When I got home that day, I saw that the
garage door was open. My dad was working on his pick-up truck. It
was an older model Ford—actually it was older than me—and required
regular attention. He was lying under the truck, his legs sticking
out from the front of it, and I could hear him fiddling with
something underneath.

I dreaded having to talk to him, because of
what my mom had told me that morning—that he thought I needed to
see a psychiatrist. But I reasoned I better nip that idea in the
bud before it went too far. Somehow I had to convince him that I
didn’t need counseling, and I wasn’t sure how to do that. There are
probably a million ways you can prove to somebody that you do have
issues, but how do you prove that you don’t?

So I decidedto put up a perky front. Perky
girls always seem to be accepted as well adjusted, although,
personally, they always gave me the urge to vomit.

I walked into the garage, and said in a
light, airy way, “Hey!”

I must have startled him, because a wrench
clattered on the cement floor.

“Julie, is that you?” he called from under
the truck.

“Yeah,” I chirped.

“You almost gave me a heart attack,” he
complained. “What are you doing home from school?”

“Uh, because school is finished.”

“Oh, it is that late?”

“Yeah.”

“Did you eat lunch today?”

“Yeah,” I said, my perky façade sustaining a
crack; he was always harping about my weight and how I was too
thin.

I stepped over to the workbench, and jumped
up to sit on it. My feet dangled over the oil-stained floor. If I
was going to carry on a conversation with a couple legs sticking
out from under a truck, I wanted to be comfortable at least.
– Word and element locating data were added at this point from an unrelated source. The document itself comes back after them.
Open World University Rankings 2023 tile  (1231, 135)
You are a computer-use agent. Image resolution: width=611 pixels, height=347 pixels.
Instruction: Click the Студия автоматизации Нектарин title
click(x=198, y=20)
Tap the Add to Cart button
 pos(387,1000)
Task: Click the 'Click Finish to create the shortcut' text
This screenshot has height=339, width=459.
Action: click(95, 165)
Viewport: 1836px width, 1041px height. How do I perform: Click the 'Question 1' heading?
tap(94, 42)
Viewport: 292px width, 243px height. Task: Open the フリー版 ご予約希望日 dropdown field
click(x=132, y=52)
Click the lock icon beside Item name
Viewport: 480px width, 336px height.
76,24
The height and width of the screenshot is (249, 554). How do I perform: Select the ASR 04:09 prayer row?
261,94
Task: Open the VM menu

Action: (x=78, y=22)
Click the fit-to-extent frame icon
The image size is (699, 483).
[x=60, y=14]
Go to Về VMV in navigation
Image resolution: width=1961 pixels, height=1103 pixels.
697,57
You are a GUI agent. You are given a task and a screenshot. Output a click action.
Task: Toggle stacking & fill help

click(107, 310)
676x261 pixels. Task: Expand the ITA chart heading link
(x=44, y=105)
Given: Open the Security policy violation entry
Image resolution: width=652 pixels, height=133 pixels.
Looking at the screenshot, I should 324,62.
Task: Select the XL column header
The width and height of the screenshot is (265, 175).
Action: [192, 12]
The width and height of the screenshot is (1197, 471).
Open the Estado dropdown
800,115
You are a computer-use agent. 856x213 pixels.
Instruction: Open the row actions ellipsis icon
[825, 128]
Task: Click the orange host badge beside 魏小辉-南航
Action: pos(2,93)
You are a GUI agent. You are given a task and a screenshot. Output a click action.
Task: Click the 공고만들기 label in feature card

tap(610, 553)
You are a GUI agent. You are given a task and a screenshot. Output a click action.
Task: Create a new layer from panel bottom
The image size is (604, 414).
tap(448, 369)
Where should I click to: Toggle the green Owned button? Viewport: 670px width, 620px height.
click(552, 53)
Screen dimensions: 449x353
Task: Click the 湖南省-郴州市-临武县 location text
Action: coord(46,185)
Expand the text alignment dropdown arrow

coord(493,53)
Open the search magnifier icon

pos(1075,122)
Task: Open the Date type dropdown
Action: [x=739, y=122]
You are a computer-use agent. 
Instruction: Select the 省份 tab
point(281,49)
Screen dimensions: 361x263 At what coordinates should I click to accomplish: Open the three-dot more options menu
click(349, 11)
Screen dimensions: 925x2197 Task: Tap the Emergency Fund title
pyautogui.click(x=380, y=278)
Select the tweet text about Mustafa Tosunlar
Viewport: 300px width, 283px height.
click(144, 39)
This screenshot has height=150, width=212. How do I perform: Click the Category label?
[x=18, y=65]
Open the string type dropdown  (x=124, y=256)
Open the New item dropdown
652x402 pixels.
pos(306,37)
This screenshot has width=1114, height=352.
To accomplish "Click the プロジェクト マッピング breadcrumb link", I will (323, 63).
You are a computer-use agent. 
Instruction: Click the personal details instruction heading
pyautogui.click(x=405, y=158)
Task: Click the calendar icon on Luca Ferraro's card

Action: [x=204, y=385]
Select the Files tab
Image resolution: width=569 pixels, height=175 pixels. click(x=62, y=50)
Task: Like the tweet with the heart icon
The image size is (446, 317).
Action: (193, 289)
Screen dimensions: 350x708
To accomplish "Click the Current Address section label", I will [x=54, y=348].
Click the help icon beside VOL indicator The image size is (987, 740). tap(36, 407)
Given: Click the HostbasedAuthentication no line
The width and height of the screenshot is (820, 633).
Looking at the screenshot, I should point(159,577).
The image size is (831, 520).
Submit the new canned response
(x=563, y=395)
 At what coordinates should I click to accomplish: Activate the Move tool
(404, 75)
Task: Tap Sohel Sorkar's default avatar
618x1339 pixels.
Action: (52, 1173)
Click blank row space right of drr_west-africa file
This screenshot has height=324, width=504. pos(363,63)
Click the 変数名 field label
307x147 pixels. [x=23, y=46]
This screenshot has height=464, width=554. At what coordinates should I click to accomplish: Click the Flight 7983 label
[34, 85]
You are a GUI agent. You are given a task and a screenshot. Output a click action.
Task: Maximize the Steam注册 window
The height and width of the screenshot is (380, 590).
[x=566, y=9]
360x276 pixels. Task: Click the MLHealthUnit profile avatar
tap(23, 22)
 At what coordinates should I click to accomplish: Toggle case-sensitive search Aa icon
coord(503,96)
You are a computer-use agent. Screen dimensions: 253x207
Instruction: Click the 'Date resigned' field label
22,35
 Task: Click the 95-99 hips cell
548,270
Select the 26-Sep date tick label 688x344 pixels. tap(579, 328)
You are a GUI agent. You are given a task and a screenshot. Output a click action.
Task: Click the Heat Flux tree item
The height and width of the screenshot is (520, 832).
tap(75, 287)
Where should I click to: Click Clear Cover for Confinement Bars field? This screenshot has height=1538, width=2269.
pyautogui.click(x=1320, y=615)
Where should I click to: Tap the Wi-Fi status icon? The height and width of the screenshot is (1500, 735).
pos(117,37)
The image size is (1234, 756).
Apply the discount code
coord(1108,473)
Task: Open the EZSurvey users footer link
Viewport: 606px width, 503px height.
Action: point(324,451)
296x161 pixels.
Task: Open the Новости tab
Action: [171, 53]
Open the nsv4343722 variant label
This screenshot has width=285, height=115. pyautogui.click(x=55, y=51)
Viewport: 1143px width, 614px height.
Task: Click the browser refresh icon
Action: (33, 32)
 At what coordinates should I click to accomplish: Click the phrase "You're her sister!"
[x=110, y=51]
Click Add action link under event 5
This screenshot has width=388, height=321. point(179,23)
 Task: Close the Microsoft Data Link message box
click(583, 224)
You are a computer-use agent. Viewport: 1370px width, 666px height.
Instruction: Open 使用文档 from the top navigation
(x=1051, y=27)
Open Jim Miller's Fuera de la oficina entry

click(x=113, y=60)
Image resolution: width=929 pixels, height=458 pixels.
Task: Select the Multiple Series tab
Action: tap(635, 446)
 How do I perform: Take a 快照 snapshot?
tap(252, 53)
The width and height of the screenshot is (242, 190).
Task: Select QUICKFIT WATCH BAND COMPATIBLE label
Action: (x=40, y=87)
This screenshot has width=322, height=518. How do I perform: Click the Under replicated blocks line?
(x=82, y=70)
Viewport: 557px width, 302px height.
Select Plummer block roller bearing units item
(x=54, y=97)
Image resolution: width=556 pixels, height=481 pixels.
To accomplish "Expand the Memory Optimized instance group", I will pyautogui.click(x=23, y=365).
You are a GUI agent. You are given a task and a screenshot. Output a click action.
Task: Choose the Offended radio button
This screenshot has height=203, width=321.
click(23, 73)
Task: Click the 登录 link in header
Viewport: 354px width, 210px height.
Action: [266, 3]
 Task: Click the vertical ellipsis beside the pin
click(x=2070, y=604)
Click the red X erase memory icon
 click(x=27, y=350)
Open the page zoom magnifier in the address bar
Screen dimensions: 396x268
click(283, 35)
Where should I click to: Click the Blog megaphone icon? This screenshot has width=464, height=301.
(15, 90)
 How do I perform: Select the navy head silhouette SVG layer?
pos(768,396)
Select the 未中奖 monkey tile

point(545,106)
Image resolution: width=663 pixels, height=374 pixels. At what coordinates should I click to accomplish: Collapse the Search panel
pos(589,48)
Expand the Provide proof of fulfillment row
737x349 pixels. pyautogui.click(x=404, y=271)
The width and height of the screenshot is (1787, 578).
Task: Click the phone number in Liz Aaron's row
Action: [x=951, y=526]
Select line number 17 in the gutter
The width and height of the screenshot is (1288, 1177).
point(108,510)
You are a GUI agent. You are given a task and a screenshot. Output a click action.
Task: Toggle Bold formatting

“What did you eat? Not much, huh?”

“I ate plenty,” I said.

“What’s plenty? Two, three bites?”

“Plenty is plenty.”

“You eat any meat?”

“No, I did not.”

“You need your protein.”

“Vegetables have protein.”

“It’s not the same,” he said.

By now my perky façade had completely
crumbled, and I was my grumpy old self. Apparently I couldn’t even
pretend to be normal.

“Dad, please, I’m tired of hearing about it,”
I said.

“Well, then do something to put on a few
pounds.”

“I’m up to ninety-nine pounds, and that’s
normal for somebody five-foot-one.”

A large grimy hand popped out from under the
side of the truck. Its thumb was pointed upward.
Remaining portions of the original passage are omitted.